What the task requires — Repeat every entry exactly as given.

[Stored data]
┌────────

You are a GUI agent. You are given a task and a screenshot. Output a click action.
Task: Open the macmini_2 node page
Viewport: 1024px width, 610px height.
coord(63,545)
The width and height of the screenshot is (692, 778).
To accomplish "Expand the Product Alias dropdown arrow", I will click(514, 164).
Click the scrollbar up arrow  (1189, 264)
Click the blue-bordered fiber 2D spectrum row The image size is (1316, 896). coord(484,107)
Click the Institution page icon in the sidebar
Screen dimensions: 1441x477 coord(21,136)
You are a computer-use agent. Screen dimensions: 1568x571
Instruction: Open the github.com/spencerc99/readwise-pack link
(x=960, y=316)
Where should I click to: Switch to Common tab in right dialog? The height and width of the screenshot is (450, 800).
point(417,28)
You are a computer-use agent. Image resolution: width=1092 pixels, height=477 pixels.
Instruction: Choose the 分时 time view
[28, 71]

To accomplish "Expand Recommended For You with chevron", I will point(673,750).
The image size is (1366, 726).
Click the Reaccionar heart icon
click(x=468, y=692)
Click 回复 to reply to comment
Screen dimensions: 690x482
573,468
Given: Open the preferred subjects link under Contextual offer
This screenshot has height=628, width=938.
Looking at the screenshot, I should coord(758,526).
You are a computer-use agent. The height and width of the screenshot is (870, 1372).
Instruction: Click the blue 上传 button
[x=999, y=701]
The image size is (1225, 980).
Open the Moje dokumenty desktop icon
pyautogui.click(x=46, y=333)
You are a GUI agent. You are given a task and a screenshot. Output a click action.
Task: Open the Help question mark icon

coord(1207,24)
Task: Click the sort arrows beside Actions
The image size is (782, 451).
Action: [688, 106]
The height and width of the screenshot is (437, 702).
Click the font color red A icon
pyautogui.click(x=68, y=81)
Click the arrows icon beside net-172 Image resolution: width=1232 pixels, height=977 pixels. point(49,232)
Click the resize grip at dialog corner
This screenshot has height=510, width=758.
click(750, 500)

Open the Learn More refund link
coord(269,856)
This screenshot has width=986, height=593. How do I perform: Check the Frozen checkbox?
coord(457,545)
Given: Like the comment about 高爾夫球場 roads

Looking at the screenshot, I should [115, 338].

└────────

Exercise answer —
You are a GUI agent. You are given a task and a screenshot. Output a click action.
Task: Open the macmini_2 node page
Viewport: 1024px width, 610px height.
coord(63,545)
The width and height of the screenshot is (692, 778).
To accomplish "Expand the Product Alias dropdown arrow", I will click(514, 164).
Click the scrollbar up arrow  (1189, 264)
Click the blue-bordered fiber 2D spectrum row The image size is (1316, 896). coord(484,107)
Click the Institution page icon in the sidebar
Screen dimensions: 1441x477 coord(21,136)
You are a computer-use agent. Screen dimensions: 1568x571
Instruction: Open the github.com/spencerc99/readwise-pack link
(x=960, y=316)
Where should I click to: Switch to Common tab in right dialog? The height and width of the screenshot is (450, 800).
point(417,28)
You are a computer-use agent. Image resolution: width=1092 pixels, height=477 pixels.
Instruction: Choose the 分时 time view
[28, 71]

To accomplish "Expand Recommended For You with chevron", I will point(673,750).
The image size is (1366, 726).
Click the Reaccionar heart icon
click(x=468, y=692)
Click 回复 to reply to comment
Screen dimensions: 690x482
573,468
Given: Open the preferred subjects link under Contextual offer
This screenshot has height=628, width=938.
Looking at the screenshot, I should coord(758,526).
You are a computer-use agent. The height and width of the screenshot is (870, 1372).
Instruction: Click the blue 上传 button
[x=999, y=701]
The image size is (1225, 980).
Open the Moje dokumenty desktop icon
pyautogui.click(x=46, y=333)
You are a GUI agent. You are given a task and a screenshot. Output a click action.
Task: Open the Help question mark icon

coord(1207,24)
Task: Click the sort arrows beside Actions
The image size is (782, 451).
Action: [688, 106]
The height and width of the screenshot is (437, 702).
Click the font color red A icon
pyautogui.click(x=68, y=81)
Click the arrows icon beside net-172 Image resolution: width=1232 pixels, height=977 pixels. point(49,232)
Click the resize grip at dialog corner
This screenshot has height=510, width=758.
click(750, 500)

Open the Learn More refund link
coord(269,856)
This screenshot has width=986, height=593. How do I perform: Check the Frozen checkbox?
coord(457,545)
Given: Like the comment about 高爾夫球場 roads

Looking at the screenshot, I should [115, 338].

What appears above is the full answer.